Using Mason bees in Orchards
If you wish to develop large populations you should store the nests under humid refrigeration at 35 to 40° F. This will permit control of emergence time and reduce predation and parasitism by the insect enemies of the bees. Do not place the nests in cool storage until late fall to assure complete development of the adults. The following spring, place the tubes in the orchards in shelters facing east to catch the morning sun. To hasten emergence, incubate the nests at room temperature for 24 hours before placing the bees in the orchard. The occupied tubes and some new nesting tubes should be in place a few days before apples begin to bloom, or earlier if other fruit bloom such as cherries, is available. Females do the majority of the work, males also visit flowers, but they do not live as long and are not as effective as pollinators.
If no natural mud source is available near the nesting shelters, dig a shovel size hole and line it with moist clay based soil. A simple drip irrigator can be made from a plastic bucket and a piece of drip irrigation tubing to keep the soil moist.
The orchard mason bee also has a tendency to fly away rather than reusing nests that have been previously been occupied. Supplying clean nesting will help them stay where you want them. Relatively large populations have been developed in 2 or 3 years in urban situations.
Cleaning the cocoons
Cleaning the cocoons will help control the Pollen mites (Chaetodactylus krombeini) that the Mason bees pickup during their visits to blossoms they have pollinated. The mites then take up residence in the bees nesting hole. The mite will then consume the pollen the Mason bee larvae needs for its full development. If the mite population is excessive they will eat so much pollen the larvae will starve. They may also attack the egg and developing larvae. Providing clean nesting holes every year helps greatly in controlling these pests.
Leave the cocoons in their tubes until November when the bee is fully developed.There will be a lot of debris to clean. You will find on the internet mention of washing them in a weak bleach solution. This is helpful but not totally effective, some mites and eggs will remain.

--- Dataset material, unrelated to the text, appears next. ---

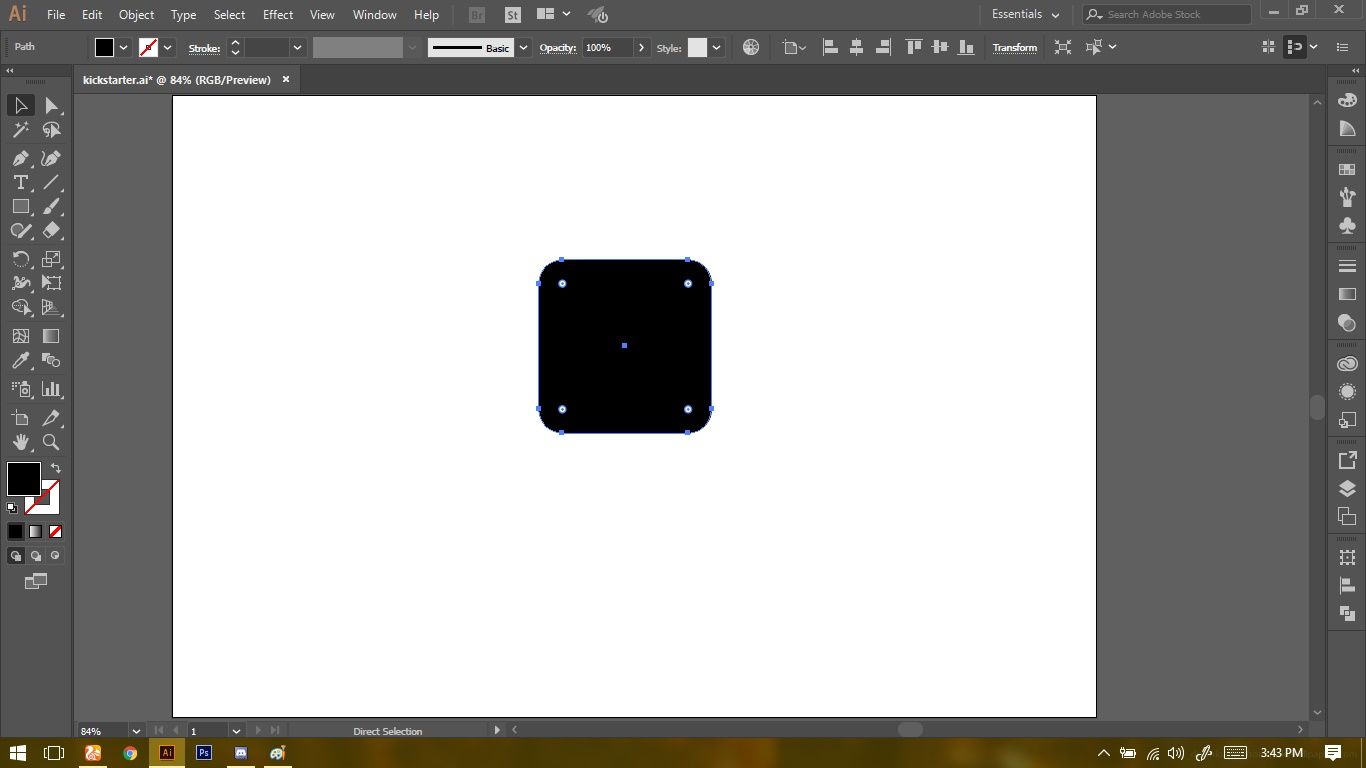Open the Object menu
1366x768 pixels.
tap(136, 15)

Place the loose cocoons in a cool bucket of water and swirl them around for several minutes, this will separate most of the mud and many mites. Remove the cocoons, dump the water and repeat with clean water. Do this until the water stays fairly clean. Now prepare a 5% unscented bleach solution and swirl the cocoons around in it for 2 minutes. Rinse with fresh cool water, let them dry on a paper towel at room temperature and you are finished.
The cocoons should then be stored for the winter. You can store them in the crisper section, with the leafy veggies, of your fridge. Most fridges are frost free which will dehydrate the bees and kill them so being in the crisper section will provide them with required humidity. My wife does not allow me to do this. She has a strange aversion to having bugs in the fridge. Fortunately there is another option. Place the cocoons in a mouse proof container that allows some air movement. I use a cardboard shoe box place inside a rubbermaid tote. Do not layer the cocoons more than one inch high. Store outside in a shed, carport or some such structure where they will stay dry and not heat up above outside ambient temperatures. Check on them occasionally. Protect from long periods of extreme cold
Spring time release
Early spring is the time to put out the Mason bee's home and cocoon. The face of the home should be facing east or south-east. This gives them morning sun which warms them and gets them out pollinating for you that much earlier in the day.
You can temporarily attach a mouse proof container, with the cocoons inside, to the side of the home and let them hatch out of that. Of course there must be a small hole, 5/16 or a bit larger will do it, on the side near the bottom made for them to exit.